Source document:
☆ ☆ ☆

Summer Reading

School’s out. Hooray. 

I’ve got a summer off. No scheduled tours, performances, competitions or festivals, leaving me lots of time to pay attention to you, my devoted readers, as well as to the upkeep of my new coffee grinder. To compensate for my lack of musical commitments, last week I decided to embark on the pilgrimage cum rite of passage that seems to have recalibrated the standards of literary severity. That’s right, I bought my first copy of David Foster Wallace’s Infinite Jest.

I was intrigued to get hold of the book not just because of its titanic status, but because of the story itself, a chronicle an overachieving WASP-y American family. Last year, I had enjoyed reading Salinger’s Franny and Zooey after seeing Wes Anderson’s The Royal Tenenbaums, and was interested to see what a later author would have to offer on the issue not just of screwed up nature of American values, but their intersection with natural talent, even genius. In three days I managed to read 100 pages or so (more than most people, thank you very much). It was fatiguing. Reading a novel about the misery of the American condition to want to succeed and be individual is really thought provoking, I’ll admit, but the sheer negativity of American new intellectualism embodied in authors like DFW can also render a certain pessimism in humanity, as the attempts to illustrate perception upon perception ad nauseam turn into a philosophical diarrhoea, painful and unstoppable. I’m telling myself that Infinite Jest will be a summer long project, allowing space for the author’s genius(?) to profoundly sink in.

Sitting at JOE, Wallace’s verbosity caused me to look up from my book and look around me with increasing frequency (we’re talking every few sentences or so). Sat between two Apple-wielding millennial types, I couldn’t help but peek over at the computer screens. “Mindy’s MacBook Air” was being used to design a menu for yet one more freaking cupcake shop in lower Manhattan. Apparently Mindy’s “edge” in her enterprise will be the types of sprinkles a customer can get on their cupcake, allowing for the customization of 400 insipid and empty calories for only $7.

☆ ☆ ☆

Listed records:

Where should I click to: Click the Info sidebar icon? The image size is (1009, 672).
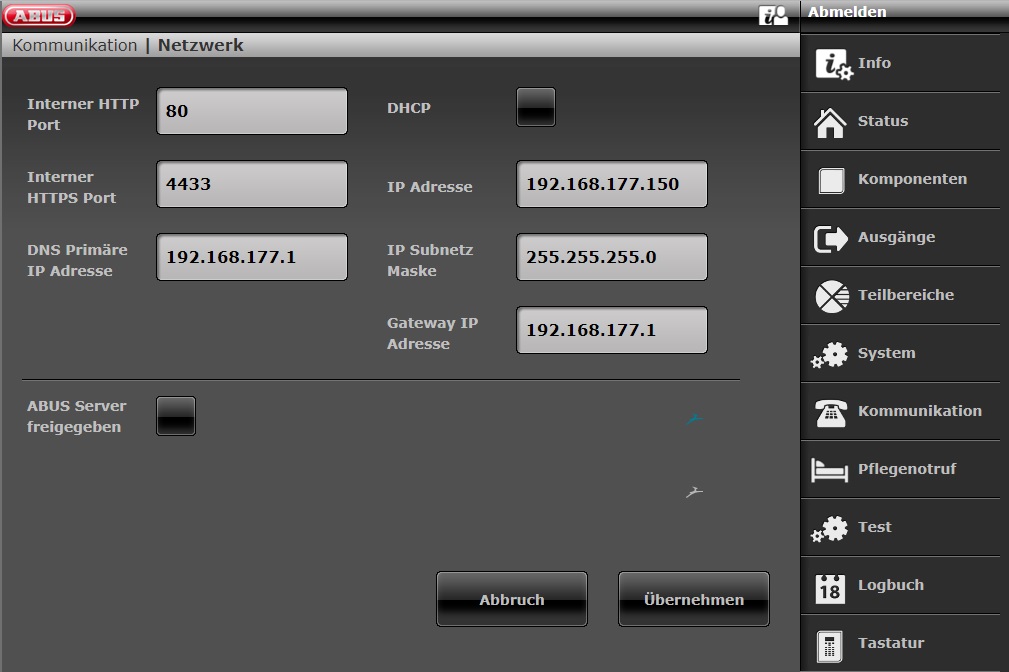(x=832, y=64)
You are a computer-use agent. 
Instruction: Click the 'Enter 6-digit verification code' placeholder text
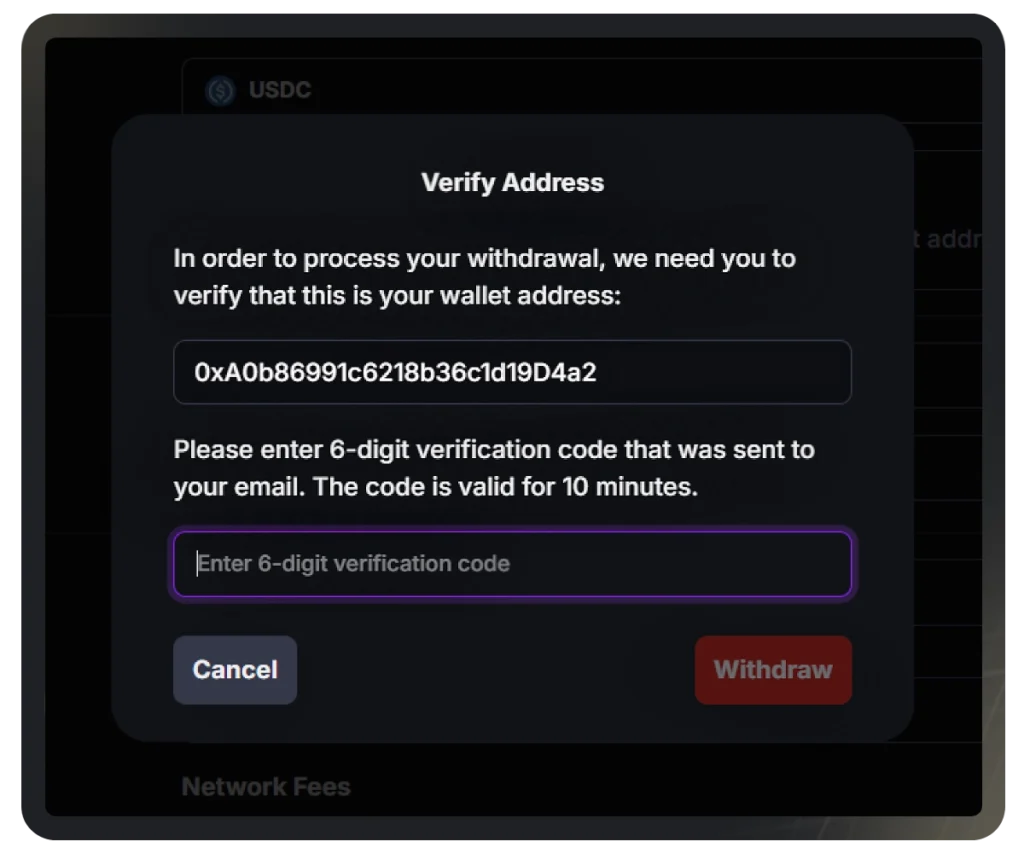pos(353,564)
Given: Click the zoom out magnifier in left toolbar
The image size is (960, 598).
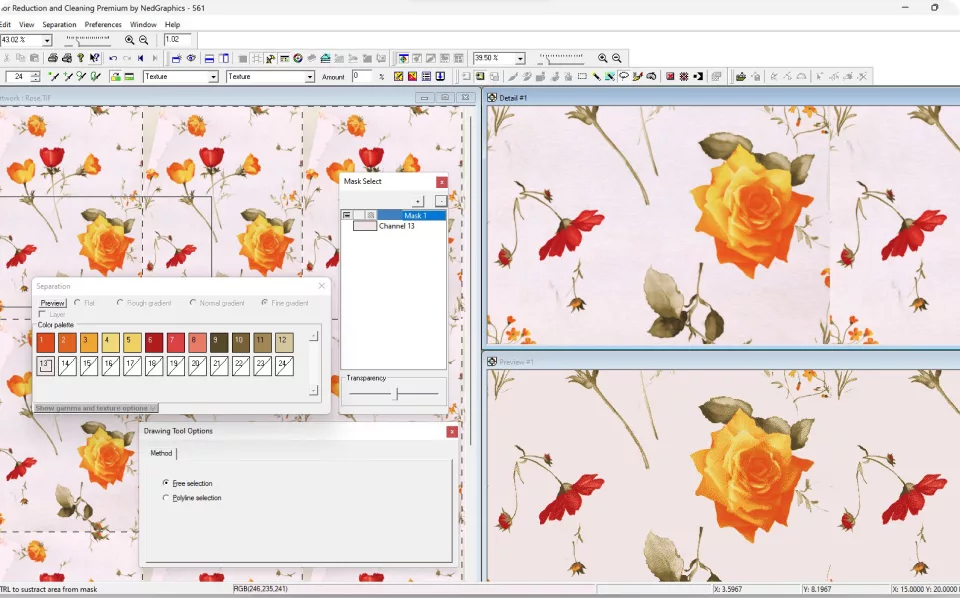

☆ ☆ ☆

What you need to do:
**1)** In the summer reading post, what did the writer buy last week?
**2)** What comes next in the summer reading post? Write on from its final sentence.
The records are separate material with no connection to the summer reading post.

Expected results:
**1)** The writer bought a first copy of David Foster Wallace's Infinite Jest.

**2)**
I couldn’t see the name of the guy on my right, but he seemed deep in thought, hunching over a special program for free-writing/stream of consciousness composition. I wouldn’t have taken concerted notice of his work really had it not been for this app, a sleek black and white program which filled your entire screen and moved with your arrows or as you typed. It all seemed very elegant until he started typing. I’ll spare you the gory details, except to say that I spent 5 minutes watching someone compose a storyboard for a porno. Each line of text depicted a scene, beginning at the moment where Jeff and Catherine (presumably the film’s protagonists) enter Catherine’s apartment to undertaking a myriad of masturbatory, fellatory, cunnilinguistic and copulatory ventures in quick and efficient succession. What was most impressive about this process was the sheer speed at which this guy seemed to come up with the ideas, totally comfortable and proficient in inventing a sex scene.

That was until he ran out of ideas. These 5 minutes of inspiration seemed to grind to a halt, as at the point when the hero and heroine made it into bed and started intercourse, the author seemed to have nothing more to say. He proceeded to go about some menial tasks, including checking his Facebook, looking at online bank statements and even editing some other scripts, including one about two randy lesbians in a Louisiana swamp (I never knew mud could be so kinky). I returned to DFW, reading about how a young tennis champ’s addiction to marijuana in rather excruciating medical detail, until porn-man reopened his free-writing application. I got a little excited. What would Jeff and Catherine do next?!?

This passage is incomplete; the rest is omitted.